As the first epoch is on the verge of conclusion, and prior to @chaoslabs proposing a rewards distribution, I would like to address a significant concern related to wash trading.
What constitutes wash trading in the opinion of @chaoslabs?
I understand that in dydxv4 there is a very small pool of traders and market makers, which consequently means that situations where we encounter the same maker-taker pair during matching are likely to occur quite frequently. I am not asking you to disclose the full methodology for identifying wash traders; rather, I seek a general understanding of the process.
For instance, there are a pair of accounts with the following characteristics:
- An event where account1 is the maker and Account2 is the taker occurs more than 1000 times, and vice versa, also more than 1000 times.
- These accounts have similar sources of funds and are connected to the same addresses in EVM networks.
Can these accounts be called wash traders?
You can begin to imagine what’s going on… Oh boy. There are a few big players here who are laughing all the way to the bank. No prizes for guessing who they are.
It is also very easy to create a script where funds are send to new addresses all the time causing (1) to be not true for those addresses, while still being operated by the same individual.
Ahead of the publication of our incentive distribution report for the first trading season, we are set to present the community with an in-depth wash trading analysis, which will also delve into the specific methodologies and criteria we employed to scrutinize trading patterns. We aim to foster transparency and provide a better understanding of how we differentiate between legitimate trading activities and manipulative practices.

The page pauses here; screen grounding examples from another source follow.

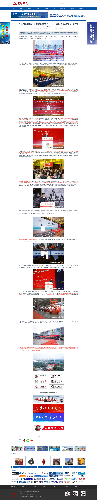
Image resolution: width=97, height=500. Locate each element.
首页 (14, 8)
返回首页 (13, 486)
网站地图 (77, 486)
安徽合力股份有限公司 (27, 436)
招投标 (54, 8)
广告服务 (34, 486)
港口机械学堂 (81, 8)
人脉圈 (29, 8)
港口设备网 (18, 10)
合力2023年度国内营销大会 (37, 436)
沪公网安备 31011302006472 (35, 494)
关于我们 (23, 486)
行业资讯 (46, 8)
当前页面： (13, 10)
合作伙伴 (45, 486)
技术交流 (72, 8)
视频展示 (21, 8)
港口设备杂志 (62, 8)
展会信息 (55, 486)
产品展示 (37, 8)
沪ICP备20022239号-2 (24, 494)
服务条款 (66, 486)
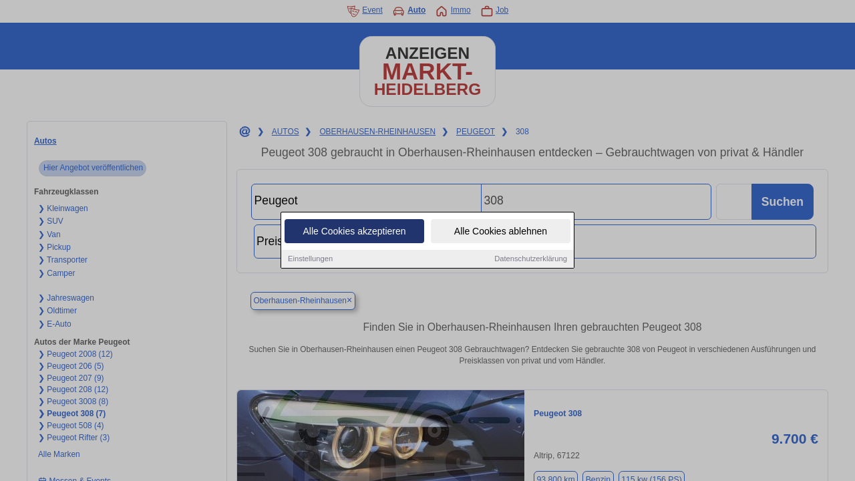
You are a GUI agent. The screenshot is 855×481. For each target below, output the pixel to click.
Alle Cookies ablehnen (500, 231)
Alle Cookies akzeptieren (354, 231)
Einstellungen (310, 259)
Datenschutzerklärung (530, 259)
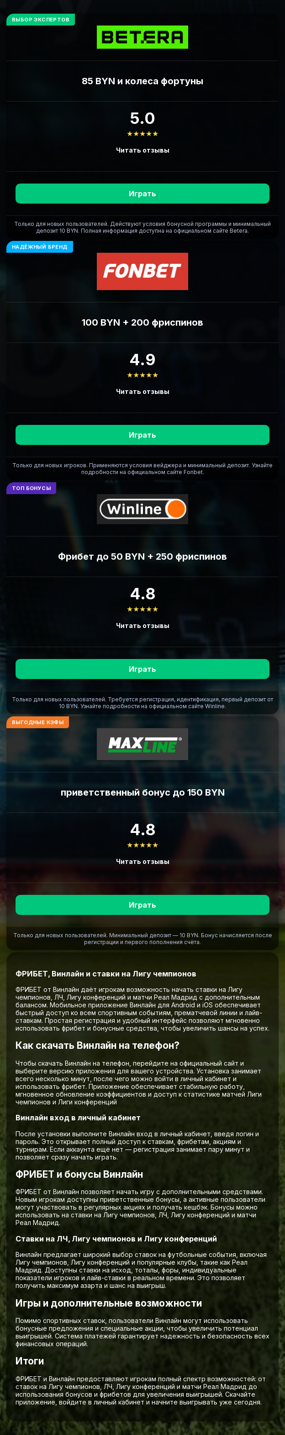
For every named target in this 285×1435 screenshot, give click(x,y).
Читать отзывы (142, 150)
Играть (142, 193)
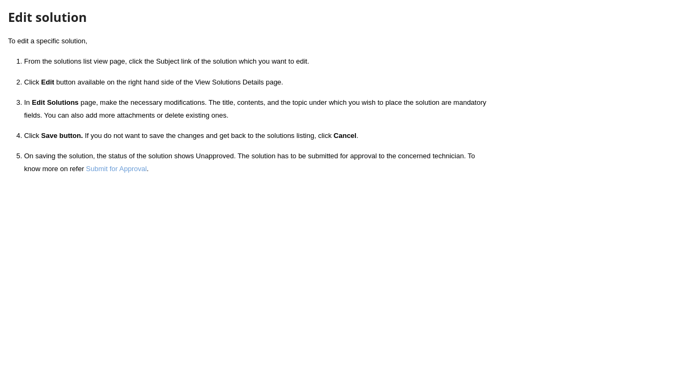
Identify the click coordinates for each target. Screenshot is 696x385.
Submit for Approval (116, 169)
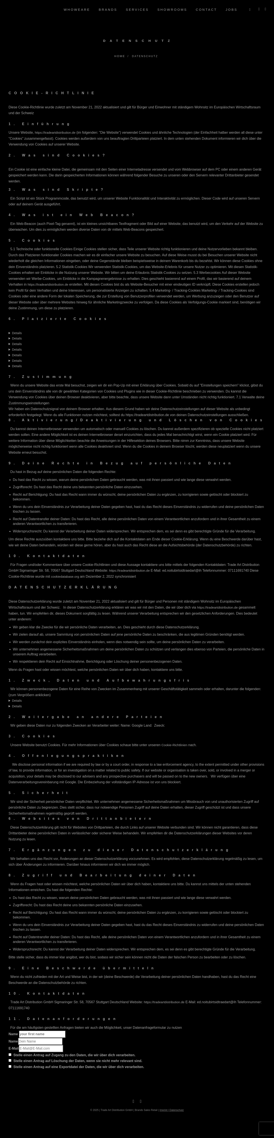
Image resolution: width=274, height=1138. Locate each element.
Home (119, 55)
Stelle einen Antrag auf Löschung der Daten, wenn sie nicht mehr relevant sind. (75, 1060)
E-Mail (14, 1048)
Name (37, 1033)
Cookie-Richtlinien (174, 744)
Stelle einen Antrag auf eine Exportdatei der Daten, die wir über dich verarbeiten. (76, 1066)
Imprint (163, 1109)
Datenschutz (177, 1109)
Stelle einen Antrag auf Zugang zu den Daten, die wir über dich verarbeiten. (72, 1054)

Regarding the aspect of wash trading, the criteria for identifying such activities are multifaceted. Wash trading typically occurs when trades are artificially created to give an impression of heightened market activity. This can be either through addresses that are controlled by a single entity or through a group of addresses colluding to generate deceptive trades. Key indicators include repetitive, non-economic trading patterns, and a lack of genuine change in ownership.
In your specific scenario, If the addresses are either controlled by the same entity or if the addresses are colluding to earn rewards then it is most likely wash trading. However, if the majority of the 1000 trades are consistently one-sided (such as A consistently selling to B) and if these trades are conducted between addresses that are independently controlled and not in collusion, the likelihood of these transactions being classified as wash trading diminishes. It’s important to consider the broader context of these trades, including the market conditions and the economic rationale behind these transactions, to make a more informed determination. Our analysis framework is designed to detect and scrutinize such nuances, ensuring a comprehensive evaluation of trading activities.